# [Aim of the task]
Reading the records below, how many lines contain "Instagram"? Respond with a number and nothing else.

# [Source records]
= = = =

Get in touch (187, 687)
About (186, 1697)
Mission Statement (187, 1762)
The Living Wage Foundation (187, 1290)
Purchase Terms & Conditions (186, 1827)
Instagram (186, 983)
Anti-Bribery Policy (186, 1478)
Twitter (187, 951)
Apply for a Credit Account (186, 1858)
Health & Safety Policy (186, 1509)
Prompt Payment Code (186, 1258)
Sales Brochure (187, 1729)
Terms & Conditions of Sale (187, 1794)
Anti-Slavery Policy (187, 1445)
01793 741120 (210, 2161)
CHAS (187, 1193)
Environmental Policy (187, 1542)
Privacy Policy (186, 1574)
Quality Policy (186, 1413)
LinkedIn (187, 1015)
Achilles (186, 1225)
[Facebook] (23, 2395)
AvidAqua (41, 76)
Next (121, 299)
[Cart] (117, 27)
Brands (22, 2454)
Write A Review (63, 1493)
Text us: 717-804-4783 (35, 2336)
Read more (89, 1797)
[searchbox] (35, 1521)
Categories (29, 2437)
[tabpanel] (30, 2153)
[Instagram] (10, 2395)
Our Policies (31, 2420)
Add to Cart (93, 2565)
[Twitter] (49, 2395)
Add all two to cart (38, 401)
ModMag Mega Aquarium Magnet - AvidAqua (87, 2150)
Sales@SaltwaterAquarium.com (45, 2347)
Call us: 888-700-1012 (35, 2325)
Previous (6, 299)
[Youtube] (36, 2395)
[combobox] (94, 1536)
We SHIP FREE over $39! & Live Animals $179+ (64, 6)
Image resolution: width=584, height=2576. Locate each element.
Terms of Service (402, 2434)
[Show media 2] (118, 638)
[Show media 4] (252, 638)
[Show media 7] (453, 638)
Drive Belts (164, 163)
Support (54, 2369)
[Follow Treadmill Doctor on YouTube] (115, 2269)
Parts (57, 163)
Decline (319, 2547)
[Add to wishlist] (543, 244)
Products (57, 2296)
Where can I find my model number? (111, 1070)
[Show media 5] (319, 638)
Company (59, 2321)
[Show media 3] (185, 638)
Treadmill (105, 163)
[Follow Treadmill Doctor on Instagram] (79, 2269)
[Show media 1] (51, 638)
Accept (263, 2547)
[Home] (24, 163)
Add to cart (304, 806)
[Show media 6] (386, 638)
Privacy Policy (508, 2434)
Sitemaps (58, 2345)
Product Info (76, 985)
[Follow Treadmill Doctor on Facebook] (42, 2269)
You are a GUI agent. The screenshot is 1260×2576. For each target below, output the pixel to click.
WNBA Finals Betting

= = = =

# [Answer below]
3